Note each line in the data below that holds "header", and copy it.

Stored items
········

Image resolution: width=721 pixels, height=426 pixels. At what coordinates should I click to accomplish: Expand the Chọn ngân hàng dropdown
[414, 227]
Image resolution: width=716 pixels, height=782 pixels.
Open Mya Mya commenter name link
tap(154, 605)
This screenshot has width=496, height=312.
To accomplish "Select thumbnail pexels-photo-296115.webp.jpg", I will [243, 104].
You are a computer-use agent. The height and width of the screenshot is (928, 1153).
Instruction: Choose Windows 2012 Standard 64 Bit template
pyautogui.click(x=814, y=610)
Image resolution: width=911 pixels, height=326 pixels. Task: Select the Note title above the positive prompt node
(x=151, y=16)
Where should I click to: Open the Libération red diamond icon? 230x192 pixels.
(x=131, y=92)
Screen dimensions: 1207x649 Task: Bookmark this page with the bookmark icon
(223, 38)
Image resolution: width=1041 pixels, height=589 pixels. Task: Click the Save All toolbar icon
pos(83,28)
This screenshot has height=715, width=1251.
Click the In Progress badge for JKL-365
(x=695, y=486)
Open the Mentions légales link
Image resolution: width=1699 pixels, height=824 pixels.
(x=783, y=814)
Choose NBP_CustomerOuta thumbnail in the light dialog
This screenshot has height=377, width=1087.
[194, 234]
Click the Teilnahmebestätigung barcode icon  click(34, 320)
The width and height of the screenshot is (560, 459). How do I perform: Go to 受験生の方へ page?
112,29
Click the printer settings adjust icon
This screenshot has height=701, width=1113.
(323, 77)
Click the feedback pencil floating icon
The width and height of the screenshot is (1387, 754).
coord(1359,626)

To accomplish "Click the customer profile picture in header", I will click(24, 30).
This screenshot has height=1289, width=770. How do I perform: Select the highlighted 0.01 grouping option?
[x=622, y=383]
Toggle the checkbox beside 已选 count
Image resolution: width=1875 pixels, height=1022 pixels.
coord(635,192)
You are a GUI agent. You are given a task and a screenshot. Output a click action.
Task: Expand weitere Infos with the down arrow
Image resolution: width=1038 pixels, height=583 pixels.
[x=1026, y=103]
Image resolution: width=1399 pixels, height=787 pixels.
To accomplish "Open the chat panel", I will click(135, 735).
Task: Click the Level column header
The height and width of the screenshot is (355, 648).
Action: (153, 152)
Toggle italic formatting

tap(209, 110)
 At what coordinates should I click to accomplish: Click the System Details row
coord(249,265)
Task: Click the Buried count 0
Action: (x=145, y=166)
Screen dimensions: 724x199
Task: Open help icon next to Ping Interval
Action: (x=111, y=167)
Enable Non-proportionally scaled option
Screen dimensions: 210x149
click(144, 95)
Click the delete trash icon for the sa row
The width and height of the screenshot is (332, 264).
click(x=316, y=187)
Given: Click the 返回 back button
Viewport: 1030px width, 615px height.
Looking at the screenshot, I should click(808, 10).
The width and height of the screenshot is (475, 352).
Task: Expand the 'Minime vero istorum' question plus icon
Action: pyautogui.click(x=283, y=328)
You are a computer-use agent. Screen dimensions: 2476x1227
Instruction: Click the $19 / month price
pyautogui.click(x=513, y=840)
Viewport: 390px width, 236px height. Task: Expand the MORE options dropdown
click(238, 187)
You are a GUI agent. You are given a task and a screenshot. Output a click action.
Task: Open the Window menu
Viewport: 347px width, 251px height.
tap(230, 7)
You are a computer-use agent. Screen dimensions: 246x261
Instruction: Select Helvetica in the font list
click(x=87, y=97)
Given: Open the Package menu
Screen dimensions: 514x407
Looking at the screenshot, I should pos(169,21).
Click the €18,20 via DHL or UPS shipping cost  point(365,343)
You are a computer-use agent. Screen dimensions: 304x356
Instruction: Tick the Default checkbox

········

ANSWER TO THE EXERCISE
To accomplish "Click the customer profile picture in header", I will click(24, 30).
Task: Click the Level column header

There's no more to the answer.